## TRY IT
Without the images, output every record exactly as it appears.

## INPUT FOR THIS TASK
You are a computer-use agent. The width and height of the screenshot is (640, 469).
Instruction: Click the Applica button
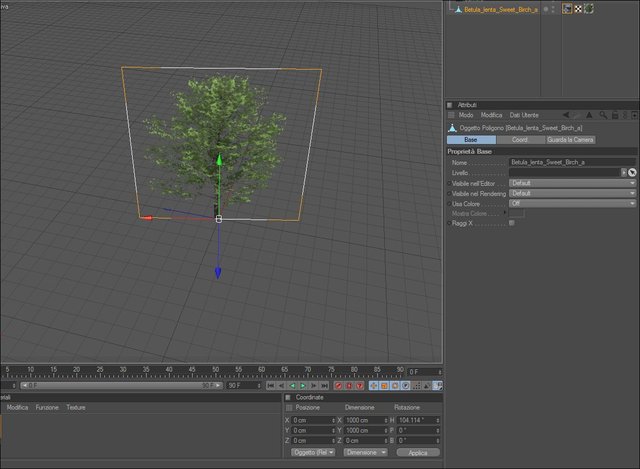click(418, 452)
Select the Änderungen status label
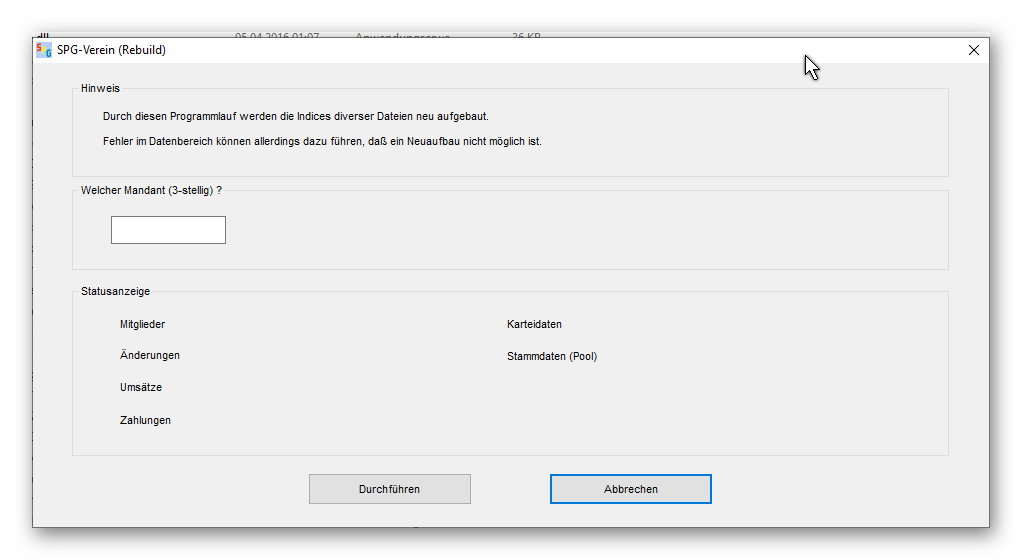This screenshot has width=1022, height=560. tap(149, 356)
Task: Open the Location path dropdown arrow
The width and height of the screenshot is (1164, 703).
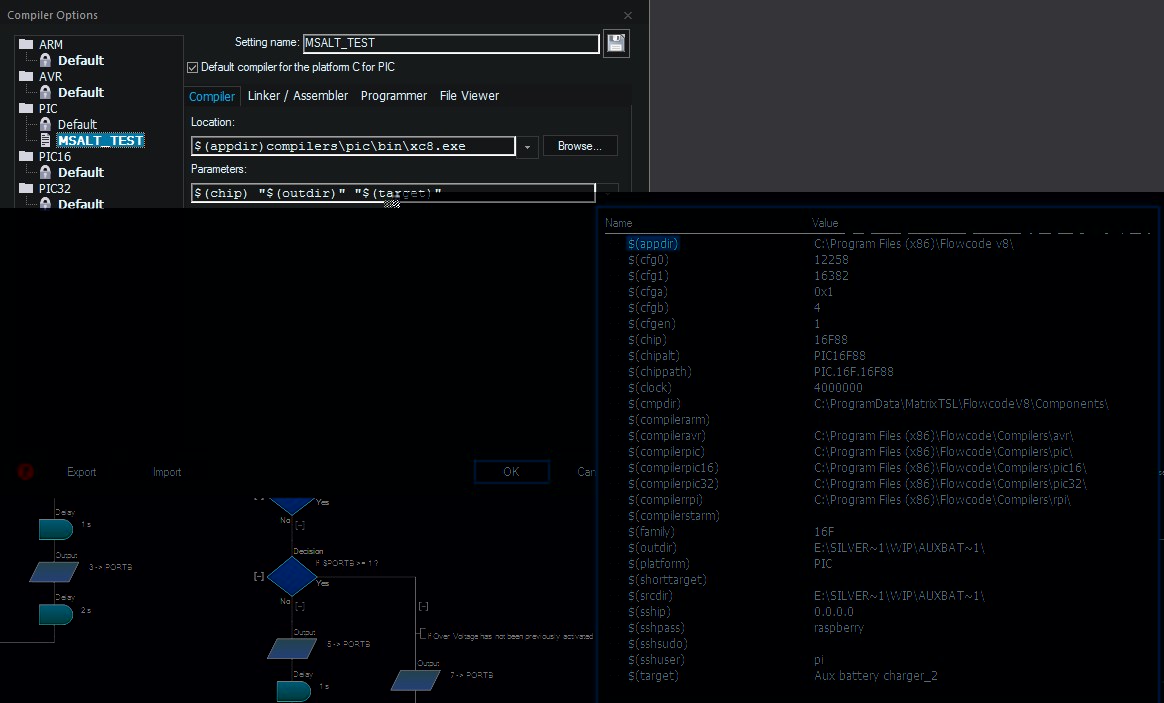Action: 527,146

## ANSWER SPACE
You are a computer-use agent. The width and height of the screenshot is (640, 469).
Instruction: Click the Applica button
click(418, 452)
Select the Änderungen status label
This screenshot has width=1022, height=560. tap(149, 356)
Task: Open the Location path dropdown arrow
The width and height of the screenshot is (1164, 703).
Action: 527,146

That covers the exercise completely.